Investors are turning to the skies to make money, betting on aerospace giant Boeing Co. to keep racking up airplane orders and profits.
Boeing shares soared to a record high on Monday after the Chicago-based company said it signed more than $100-billion (U.S.) in orders at the Dubai Airshow, which include its new 777X passenger jet.
The stock has nearly doubled over the past year, driven by strong growth in the commercial aircraft sector as more airlines buy new planes and replace old ones with more fuel-efficient models.
The shares are outperforming other aircraft-maker names such as Canada’s Bombardier Inc. and Brazil’s Embraer SA, and are in line with rival Airbus parent, EADS NV.
While there is some concern that Boeing shares are flying too high, alongside a lift in other airline and aerospace industry stocks, analysts are bullish on Boeing and its huge order backlog.
“I like it,” said Cowen and Co. analyst Cai von Rumohr. “Right now they seem to be in a pretty good place.”
Boeing has increased production of its popular 737, 777 and 787 airplanes, citing strong demand for new planes.

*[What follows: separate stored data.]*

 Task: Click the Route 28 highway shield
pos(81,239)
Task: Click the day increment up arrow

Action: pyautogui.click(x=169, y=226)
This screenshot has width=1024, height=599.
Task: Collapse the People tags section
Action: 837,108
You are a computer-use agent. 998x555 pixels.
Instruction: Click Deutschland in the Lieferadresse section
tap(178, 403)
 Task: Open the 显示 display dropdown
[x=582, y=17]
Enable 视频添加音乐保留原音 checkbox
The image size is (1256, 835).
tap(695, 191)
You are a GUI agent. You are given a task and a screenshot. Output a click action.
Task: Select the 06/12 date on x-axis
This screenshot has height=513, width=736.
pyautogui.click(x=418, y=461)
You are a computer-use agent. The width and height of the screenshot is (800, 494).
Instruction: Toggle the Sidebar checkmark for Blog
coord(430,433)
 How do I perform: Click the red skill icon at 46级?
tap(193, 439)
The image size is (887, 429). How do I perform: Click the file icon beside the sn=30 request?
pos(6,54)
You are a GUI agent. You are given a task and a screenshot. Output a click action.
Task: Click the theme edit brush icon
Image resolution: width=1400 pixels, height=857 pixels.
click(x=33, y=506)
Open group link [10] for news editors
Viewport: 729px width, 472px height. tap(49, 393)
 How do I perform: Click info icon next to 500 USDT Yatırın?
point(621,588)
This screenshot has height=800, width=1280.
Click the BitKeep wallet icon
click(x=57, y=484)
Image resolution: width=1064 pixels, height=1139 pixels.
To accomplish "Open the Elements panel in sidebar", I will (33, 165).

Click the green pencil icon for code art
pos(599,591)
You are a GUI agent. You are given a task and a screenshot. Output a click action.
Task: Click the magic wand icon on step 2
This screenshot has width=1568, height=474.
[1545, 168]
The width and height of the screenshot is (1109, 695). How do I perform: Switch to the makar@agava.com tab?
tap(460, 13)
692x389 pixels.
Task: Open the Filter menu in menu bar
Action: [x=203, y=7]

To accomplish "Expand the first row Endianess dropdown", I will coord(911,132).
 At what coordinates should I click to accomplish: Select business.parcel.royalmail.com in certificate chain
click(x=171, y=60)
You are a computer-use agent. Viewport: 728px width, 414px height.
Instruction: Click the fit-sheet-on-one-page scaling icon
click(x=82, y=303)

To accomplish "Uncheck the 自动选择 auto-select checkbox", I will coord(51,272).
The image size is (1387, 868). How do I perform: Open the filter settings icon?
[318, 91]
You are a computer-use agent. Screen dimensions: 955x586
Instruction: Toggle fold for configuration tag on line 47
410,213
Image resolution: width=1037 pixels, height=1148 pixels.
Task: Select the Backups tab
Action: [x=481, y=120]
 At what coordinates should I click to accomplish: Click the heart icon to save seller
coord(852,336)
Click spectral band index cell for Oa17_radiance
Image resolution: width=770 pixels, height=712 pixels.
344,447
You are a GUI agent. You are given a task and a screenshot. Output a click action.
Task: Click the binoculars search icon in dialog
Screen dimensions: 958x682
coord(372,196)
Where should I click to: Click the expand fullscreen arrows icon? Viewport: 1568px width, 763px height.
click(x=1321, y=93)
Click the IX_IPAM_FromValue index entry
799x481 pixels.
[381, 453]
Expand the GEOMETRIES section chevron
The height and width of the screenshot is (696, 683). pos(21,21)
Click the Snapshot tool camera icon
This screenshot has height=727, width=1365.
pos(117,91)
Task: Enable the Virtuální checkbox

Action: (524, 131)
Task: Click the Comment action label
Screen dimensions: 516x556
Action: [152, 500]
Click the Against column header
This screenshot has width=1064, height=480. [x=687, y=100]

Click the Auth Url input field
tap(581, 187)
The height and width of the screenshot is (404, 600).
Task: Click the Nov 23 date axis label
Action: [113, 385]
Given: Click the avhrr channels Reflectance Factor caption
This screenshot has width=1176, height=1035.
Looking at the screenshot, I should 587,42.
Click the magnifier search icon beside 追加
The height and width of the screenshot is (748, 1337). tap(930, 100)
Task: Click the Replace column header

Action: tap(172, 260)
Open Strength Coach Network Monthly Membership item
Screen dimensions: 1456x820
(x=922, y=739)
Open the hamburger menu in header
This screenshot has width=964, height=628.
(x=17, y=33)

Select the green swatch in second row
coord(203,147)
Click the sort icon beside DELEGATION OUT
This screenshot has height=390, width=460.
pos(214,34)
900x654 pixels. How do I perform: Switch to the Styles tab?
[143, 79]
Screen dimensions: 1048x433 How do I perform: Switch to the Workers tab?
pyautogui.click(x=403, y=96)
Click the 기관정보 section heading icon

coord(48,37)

The company has a huge $415-billion backlog, which is more than 4.5 times estimated 2013 sales, according to Morningstar Inc. analyst Neal Dihora.
Mr. Dihora now predicts sales to grow by 6 per cent annually, up from previous forecasts of 4 per cent, “driven by achieving higher production rates sooner.”
Boeing’s strength comes despite highly publicized battery-related problems on its 787 Dreamliner earlier this year and concerns its defence division would be a drag on profits, due to growing government cutbacks.
D. A. Davidson & Co. analyst J.B. Groh increased his price target on Boeing after the company raised its full-year earnings guidance last month, but said its defence division – which represents about 40 per cent of revenues – is a concern.
“While Boeing is executing well and the strength of the commercial backlog is undeniable, we prefer names with lower defence-related exposure,” Mr. Groh said in a note, after moving his target to $140 from $115. He has a “hold” rating on the stock.
The consensus among analysts is that Boeing shares will hit $145 over the next 12 months, with price targets ranging between $124 and $175.
Boeing stock hit $142 on Monday, before closing at $138.36, up $2.28, on the New York Stock Exchange. Boeing shares are up about 95 per cent over the past year, while the Dow has climbed by about 25 per cent.
Analysts expect Boeing’s momentum to continue. Among the 27 analysts that cover the stock, 11 have a “strong buy,” 12 recommend it as a “buy” and four say “hold,” according to Thomson Reuters I/B/E/S.
The stock isn’t cheap, trading at about 18 times next year’s earnings estimates, compared with 13 times for Embraer and nine times for Bombardier, according to data compiled by S&P Capital IQ. Defence companies Northrop Grumman Corp. and Lockheed Martin Corp. are also cheaper at 13 times earnings.
Still, many analysts continue to see Boeing as a good investment.
“We believe multiples at the upper end of the historical range are appropriate considering the strength of the commercial aerospace cycle,” according to a recent note from Canaccord Genuity analyst Ken Herbert, who has a $150 price target on Boeing and a “buy” rating.
Compared with Bombardier and its CSeries jets, analysts believe Boeing and Airbus are still more competitive.
“[Boeing] is in the good part of the cycle, where Bombardier is still in the risk part of the cycle. They’ve been late on the CSeries. Will they be late again?” said Cowen and Co.’s Mr. von Rumohr, who has a “buy” on Boeing and $175 price target.
Gordon Reid, chief executive of Toronto-based Goodreid Investment Counsel Corp., said his firm chose Boeing as an investment because of its industry dominance.
“Boeing is the kingpin of the aerospace industry,” said Mr. Reid, whose firm has been buying the stock since 2008. “We continue to be a buyer of the stock, but if it continues to run at the same pace it has in the last few months … we’ll have some decisions to make.”